**What you should do**
Give back exactly the lines of the material below that start at the line containing "Task: Enable 'In" and end at the line containing "Switch to the design (设计) ribbon tab", and no others.

**Source data**
# # # # #

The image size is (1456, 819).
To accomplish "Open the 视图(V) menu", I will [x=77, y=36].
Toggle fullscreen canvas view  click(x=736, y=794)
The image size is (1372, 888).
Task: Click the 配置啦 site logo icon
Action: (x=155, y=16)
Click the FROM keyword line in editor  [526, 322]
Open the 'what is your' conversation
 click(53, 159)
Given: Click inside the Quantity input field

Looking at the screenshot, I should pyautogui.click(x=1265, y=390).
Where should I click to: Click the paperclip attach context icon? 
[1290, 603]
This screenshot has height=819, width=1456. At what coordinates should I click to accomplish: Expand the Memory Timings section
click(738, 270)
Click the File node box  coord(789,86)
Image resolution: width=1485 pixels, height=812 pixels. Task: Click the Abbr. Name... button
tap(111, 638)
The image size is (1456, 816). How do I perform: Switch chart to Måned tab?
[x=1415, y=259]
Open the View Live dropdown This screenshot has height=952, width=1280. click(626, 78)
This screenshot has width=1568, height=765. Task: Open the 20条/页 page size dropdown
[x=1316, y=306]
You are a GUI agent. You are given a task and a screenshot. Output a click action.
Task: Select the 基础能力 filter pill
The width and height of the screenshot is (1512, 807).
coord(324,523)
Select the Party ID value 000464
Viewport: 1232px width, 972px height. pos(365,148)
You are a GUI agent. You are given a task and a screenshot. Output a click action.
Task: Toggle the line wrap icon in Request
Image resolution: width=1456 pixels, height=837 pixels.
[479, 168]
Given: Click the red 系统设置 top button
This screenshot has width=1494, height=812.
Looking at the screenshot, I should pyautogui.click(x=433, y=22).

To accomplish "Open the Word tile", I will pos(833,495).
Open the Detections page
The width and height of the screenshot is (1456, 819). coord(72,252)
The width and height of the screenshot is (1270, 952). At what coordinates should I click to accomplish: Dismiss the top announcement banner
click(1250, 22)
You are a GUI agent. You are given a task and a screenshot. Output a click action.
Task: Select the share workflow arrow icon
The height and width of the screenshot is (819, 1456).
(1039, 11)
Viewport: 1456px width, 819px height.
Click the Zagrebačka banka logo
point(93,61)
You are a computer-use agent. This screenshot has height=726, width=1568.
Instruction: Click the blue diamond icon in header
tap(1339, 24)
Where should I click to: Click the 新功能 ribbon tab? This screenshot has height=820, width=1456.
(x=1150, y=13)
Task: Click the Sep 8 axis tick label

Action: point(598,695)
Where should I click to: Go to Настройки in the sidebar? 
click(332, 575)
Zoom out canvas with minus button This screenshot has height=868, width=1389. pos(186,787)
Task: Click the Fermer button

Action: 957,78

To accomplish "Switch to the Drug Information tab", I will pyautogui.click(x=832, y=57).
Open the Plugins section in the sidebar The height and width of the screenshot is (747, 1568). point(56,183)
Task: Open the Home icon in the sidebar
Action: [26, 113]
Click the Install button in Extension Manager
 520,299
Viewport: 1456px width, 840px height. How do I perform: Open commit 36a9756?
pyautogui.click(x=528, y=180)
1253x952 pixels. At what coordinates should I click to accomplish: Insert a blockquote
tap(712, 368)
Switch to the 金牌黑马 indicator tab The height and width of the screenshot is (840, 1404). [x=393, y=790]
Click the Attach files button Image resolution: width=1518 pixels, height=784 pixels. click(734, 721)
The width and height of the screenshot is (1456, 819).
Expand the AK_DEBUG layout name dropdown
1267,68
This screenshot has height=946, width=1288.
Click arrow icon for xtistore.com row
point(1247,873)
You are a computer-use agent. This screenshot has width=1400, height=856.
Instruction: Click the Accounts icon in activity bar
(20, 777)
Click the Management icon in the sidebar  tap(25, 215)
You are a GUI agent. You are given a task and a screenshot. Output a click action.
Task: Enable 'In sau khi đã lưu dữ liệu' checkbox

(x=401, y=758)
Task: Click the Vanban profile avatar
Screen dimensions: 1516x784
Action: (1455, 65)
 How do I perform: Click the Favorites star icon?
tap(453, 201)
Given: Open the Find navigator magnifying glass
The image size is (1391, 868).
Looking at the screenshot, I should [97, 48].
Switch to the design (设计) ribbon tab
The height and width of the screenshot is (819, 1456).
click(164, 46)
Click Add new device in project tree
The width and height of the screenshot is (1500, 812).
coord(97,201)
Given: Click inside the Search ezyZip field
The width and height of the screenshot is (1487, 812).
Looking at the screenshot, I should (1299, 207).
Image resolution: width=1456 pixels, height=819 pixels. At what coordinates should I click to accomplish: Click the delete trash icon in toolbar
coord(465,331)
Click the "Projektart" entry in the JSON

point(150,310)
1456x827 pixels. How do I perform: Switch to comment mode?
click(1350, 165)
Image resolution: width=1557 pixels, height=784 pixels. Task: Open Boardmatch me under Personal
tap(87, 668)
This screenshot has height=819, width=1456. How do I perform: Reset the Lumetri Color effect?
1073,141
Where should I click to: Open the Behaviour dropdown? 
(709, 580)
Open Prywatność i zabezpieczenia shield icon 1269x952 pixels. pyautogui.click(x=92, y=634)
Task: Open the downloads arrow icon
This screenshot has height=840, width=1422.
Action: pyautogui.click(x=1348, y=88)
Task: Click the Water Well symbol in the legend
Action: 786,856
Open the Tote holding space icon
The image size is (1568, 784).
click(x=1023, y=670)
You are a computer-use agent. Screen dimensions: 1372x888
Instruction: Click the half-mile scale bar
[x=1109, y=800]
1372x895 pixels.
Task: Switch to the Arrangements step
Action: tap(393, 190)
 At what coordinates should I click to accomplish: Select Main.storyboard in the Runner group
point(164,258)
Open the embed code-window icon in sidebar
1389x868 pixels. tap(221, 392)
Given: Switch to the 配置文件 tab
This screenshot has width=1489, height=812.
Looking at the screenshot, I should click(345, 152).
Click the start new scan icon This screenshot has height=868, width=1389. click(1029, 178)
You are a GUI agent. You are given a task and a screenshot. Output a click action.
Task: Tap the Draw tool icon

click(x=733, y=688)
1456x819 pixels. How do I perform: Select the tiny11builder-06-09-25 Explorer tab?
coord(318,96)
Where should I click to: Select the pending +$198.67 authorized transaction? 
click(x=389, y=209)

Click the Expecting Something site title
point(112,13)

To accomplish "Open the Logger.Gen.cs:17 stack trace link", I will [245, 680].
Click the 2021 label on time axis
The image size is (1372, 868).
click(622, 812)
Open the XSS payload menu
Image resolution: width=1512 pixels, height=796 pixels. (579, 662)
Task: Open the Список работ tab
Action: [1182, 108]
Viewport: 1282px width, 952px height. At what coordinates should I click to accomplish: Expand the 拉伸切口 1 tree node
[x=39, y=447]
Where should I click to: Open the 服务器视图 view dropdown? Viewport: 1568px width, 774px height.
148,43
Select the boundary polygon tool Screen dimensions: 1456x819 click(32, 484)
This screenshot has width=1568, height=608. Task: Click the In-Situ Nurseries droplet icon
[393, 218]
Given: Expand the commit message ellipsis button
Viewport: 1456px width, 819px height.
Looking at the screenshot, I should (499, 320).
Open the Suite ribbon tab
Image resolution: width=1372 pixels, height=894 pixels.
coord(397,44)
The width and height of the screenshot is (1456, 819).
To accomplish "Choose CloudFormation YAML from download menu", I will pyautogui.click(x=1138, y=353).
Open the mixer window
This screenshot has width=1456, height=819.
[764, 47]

# # # # #

**Solution**
Task: Enable 'In sau khi đã lưu dữ liệu' checkbox

(x=401, y=758)
Task: Click the Vanban profile avatar
Screen dimensions: 1516x784
Action: (1455, 65)
 How do I perform: Click the Favorites star icon?
tap(453, 201)
Given: Open the Find navigator magnifying glass
The image size is (1391, 868).
Looking at the screenshot, I should [97, 48].
Switch to the design (设计) ribbon tab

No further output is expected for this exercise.